**Directions**
The data below holds a line containing "This screenshot has width=1048, height=550." and a line containing "Given: Click the Применить button"; please quote exactly those two lines and every line between them, and nothing else.

[Items from a dataset]
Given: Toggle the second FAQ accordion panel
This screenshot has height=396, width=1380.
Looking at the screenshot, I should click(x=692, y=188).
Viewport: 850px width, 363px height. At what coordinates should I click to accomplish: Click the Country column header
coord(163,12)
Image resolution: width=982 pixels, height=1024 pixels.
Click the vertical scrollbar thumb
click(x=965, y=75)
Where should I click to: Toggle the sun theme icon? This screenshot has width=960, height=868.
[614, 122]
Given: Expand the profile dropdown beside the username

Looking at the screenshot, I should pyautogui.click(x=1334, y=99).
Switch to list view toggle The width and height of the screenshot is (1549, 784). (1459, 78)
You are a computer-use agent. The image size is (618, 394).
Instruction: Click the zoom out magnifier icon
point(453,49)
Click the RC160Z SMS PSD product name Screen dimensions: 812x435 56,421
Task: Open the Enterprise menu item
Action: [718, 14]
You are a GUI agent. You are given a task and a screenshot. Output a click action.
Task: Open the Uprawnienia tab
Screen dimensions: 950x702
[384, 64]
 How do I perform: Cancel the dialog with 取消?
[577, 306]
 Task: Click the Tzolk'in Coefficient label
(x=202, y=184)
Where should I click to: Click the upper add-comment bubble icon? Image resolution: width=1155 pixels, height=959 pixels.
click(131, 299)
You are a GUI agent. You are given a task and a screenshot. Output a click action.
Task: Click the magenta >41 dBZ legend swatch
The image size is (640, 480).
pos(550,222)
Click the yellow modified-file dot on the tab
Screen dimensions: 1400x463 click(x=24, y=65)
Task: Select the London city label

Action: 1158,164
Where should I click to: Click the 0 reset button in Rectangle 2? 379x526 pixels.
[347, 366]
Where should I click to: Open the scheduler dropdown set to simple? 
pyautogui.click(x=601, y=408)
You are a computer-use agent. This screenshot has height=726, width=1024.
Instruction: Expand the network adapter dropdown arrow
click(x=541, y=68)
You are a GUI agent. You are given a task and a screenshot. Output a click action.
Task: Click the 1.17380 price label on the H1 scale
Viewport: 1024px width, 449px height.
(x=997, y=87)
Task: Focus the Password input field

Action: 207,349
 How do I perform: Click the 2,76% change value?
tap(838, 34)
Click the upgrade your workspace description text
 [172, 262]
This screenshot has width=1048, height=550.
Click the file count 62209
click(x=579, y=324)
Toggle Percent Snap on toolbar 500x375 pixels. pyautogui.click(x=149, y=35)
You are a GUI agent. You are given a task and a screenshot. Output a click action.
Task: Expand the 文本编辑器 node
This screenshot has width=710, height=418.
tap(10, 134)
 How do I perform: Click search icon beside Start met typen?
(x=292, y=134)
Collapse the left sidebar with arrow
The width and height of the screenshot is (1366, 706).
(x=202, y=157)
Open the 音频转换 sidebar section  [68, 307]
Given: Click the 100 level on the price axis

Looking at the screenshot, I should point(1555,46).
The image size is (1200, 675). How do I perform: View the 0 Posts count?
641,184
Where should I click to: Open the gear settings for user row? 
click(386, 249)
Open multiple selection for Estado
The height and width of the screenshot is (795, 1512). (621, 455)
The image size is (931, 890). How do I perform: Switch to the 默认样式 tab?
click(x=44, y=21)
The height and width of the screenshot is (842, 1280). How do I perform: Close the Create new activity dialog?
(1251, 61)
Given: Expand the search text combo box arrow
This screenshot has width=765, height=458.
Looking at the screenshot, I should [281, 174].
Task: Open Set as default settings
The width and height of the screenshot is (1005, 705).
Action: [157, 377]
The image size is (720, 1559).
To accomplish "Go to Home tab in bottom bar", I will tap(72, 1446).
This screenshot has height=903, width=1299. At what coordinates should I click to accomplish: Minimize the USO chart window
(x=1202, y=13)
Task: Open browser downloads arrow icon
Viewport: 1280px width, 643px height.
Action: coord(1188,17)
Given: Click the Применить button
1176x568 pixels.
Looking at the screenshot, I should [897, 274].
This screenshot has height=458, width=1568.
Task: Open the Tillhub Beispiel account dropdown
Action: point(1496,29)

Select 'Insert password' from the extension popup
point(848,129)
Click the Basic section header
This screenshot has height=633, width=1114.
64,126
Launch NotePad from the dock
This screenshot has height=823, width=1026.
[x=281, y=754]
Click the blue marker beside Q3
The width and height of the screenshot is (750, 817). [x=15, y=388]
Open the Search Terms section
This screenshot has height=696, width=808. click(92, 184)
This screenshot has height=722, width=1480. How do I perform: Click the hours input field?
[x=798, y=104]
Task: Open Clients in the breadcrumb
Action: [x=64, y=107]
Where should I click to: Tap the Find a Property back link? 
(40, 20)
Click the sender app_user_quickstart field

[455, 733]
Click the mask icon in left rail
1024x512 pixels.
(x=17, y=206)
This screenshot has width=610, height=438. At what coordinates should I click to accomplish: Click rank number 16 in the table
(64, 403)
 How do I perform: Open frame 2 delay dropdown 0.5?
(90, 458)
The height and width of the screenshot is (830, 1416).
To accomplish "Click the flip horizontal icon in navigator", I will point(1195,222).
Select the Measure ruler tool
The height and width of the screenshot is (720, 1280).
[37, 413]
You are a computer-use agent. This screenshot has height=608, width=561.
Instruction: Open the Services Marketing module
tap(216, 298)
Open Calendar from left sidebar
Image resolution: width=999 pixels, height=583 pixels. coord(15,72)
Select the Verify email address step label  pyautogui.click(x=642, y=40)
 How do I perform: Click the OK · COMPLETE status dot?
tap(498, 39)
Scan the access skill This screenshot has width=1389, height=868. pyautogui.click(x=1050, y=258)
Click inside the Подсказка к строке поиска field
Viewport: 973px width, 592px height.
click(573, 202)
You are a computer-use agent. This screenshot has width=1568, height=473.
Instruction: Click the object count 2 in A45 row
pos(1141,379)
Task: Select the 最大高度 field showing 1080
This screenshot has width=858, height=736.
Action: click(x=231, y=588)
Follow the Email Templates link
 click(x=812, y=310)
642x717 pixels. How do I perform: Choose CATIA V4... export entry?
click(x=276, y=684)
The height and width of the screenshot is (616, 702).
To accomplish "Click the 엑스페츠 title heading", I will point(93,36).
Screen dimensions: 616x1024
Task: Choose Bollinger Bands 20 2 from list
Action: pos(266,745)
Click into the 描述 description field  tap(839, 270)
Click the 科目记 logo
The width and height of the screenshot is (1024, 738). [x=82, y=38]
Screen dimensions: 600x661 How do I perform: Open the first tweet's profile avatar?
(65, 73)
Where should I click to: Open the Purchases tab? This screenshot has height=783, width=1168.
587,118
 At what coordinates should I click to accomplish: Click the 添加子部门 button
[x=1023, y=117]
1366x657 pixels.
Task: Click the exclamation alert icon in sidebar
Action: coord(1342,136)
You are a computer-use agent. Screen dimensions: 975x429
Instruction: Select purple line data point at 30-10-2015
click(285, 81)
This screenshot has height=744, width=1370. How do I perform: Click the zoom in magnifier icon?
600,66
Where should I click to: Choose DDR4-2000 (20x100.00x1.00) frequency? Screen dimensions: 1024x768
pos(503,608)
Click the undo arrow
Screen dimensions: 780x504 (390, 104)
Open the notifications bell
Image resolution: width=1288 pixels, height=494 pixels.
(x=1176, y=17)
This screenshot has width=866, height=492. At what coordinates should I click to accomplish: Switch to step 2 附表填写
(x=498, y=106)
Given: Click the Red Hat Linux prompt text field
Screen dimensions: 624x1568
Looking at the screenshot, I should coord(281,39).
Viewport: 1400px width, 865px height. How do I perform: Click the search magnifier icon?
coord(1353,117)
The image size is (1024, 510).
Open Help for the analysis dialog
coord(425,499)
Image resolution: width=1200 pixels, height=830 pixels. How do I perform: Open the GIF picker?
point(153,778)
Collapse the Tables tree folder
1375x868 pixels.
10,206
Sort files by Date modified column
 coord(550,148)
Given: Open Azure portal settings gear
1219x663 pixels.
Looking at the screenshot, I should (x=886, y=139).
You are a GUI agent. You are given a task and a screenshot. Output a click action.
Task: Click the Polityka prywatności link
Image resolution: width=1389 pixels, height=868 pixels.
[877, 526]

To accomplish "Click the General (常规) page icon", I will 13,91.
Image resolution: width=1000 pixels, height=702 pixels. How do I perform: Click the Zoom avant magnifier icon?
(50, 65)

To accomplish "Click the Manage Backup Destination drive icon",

**Exercise answer**
This screenshot has width=1048, height=550.
Click the file count 62209
click(x=579, y=324)
Toggle Percent Snap on toolbar 500x375 pixels. pyautogui.click(x=149, y=35)
You are a GUI agent. You are given a task and a screenshot. Output a click action.
Task: Expand the 文本编辑器 node
This screenshot has width=710, height=418.
tap(10, 134)
 How do I perform: Click search icon beside Start met typen?
(x=292, y=134)
Collapse the left sidebar with arrow
The width and height of the screenshot is (1366, 706).
(x=202, y=157)
Open the 音频转换 sidebar section  [68, 307]
Given: Click the 100 level on the price axis

Looking at the screenshot, I should point(1555,46).
The image size is (1200, 675). How do I perform: View the 0 Posts count?
641,184
Where should I click to: Open the gear settings for user row? 
click(386, 249)
Open multiple selection for Estado
The height and width of the screenshot is (795, 1512). (621, 455)
The image size is (931, 890). How do I perform: Switch to the 默认样式 tab?
click(x=44, y=21)
The height and width of the screenshot is (842, 1280). How do I perform: Close the Create new activity dialog?
(1251, 61)
Given: Expand the search text combo box arrow
This screenshot has width=765, height=458.
Looking at the screenshot, I should [281, 174].
Task: Open Set as default settings
The width and height of the screenshot is (1005, 705).
Action: [157, 377]
The image size is (720, 1559).
To accomplish "Go to Home tab in bottom bar", I will tap(72, 1446).
This screenshot has height=903, width=1299. At what coordinates should I click to accomplish: Minimize the USO chart window
(x=1202, y=13)
Task: Open browser downloads arrow icon
Viewport: 1280px width, 643px height.
Action: coord(1188,17)
Given: Click the Применить button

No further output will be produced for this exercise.